Malheureusement pour ce qui est de la dépendance, cette pratique est une autoroute. Le crack a un pouvoir addictogène (qui provoque la dépendance) très fort, comme l’explique la psychiatre Muriel Grégoire dans cet article de La Provence. Les drogues qui provoquent des montées et descentes très rapides (comme la cigarette) ont plus de risques de rendre addicts les personnes qui les consomment, comme le démontre cet article : « Vitesse et fréquence de consommation : la pharmacocinétique de la drogue est déterminante dans la dépendance »
« La quantité, la fréquence et la vitesse d’absorption d’une drogue par le cerveau déterminent les modifications comportementales et neuroplastiques associées au processus d’addiction.

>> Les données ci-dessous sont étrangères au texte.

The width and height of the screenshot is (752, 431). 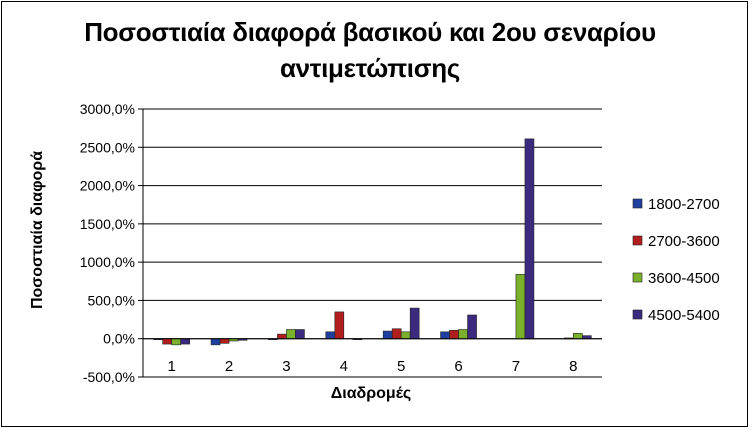 I want to click on y-tick-label: 500,0%, so click(x=112, y=300).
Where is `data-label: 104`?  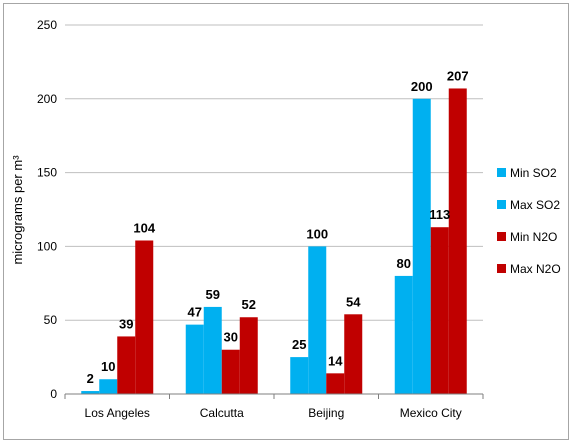 data-label: 104 is located at coordinates (144, 228).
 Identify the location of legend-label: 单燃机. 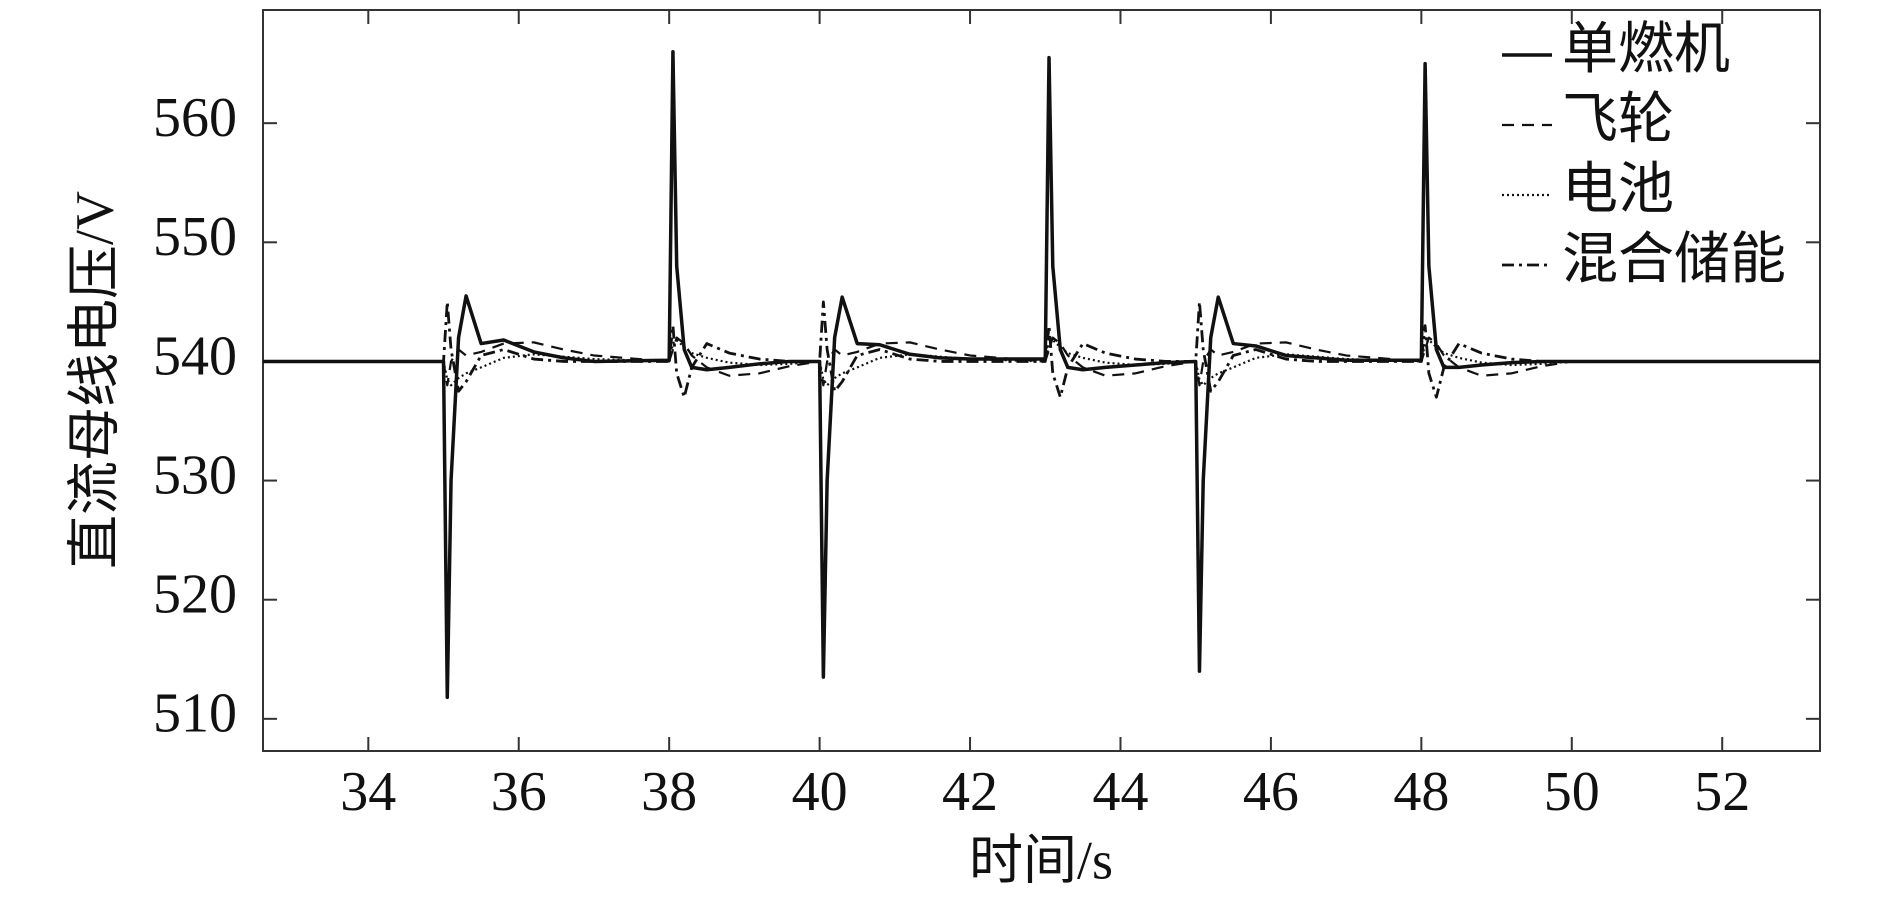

Malgré l’importance cruciale de ces variables, les aspects pharmacocinétiques sont souvent négligés dans la recherche sur la toxicomanie, ce qui, selon nous, peut conduire à des conclusions erronées. » (traduit par nos soins, Ndlr)
Vouloir combattre le « fléau du crack » sans considérer la précarité des personnes qui en consomment dans la rue est une perte de temps et d’énergie. Sans un toit sur la tête, sans perspectives d’avenir et sans plaisirs, il est difficile d’imaginer une personne cesser du jour au lendemain de consommer des substances. S’il faut être à la rue, autant être extra foncedé, non ? La vie des sans–abri ne tient qu’à un fil (même dans le pays des droits de l’homme). Le froid (746 victimes en 2025), les défauts de prises en charge médicale ou encore les violences menacent leur vies.
Enfin, un mot sur les personnes qui consomment du crack de manière récréative : elles existent ! Au moins depuis les années 1980 ! Celles et ceux qui gèrent leur conso, parfois avec des hauts ou des bas, et qui mènent leur barque sans remous, mais sûrement avec des galères, comme tout le monde : quand on n’est pas au pied de la pyramide de Maslow, il est beaucoup plus simple de gérer ses consos.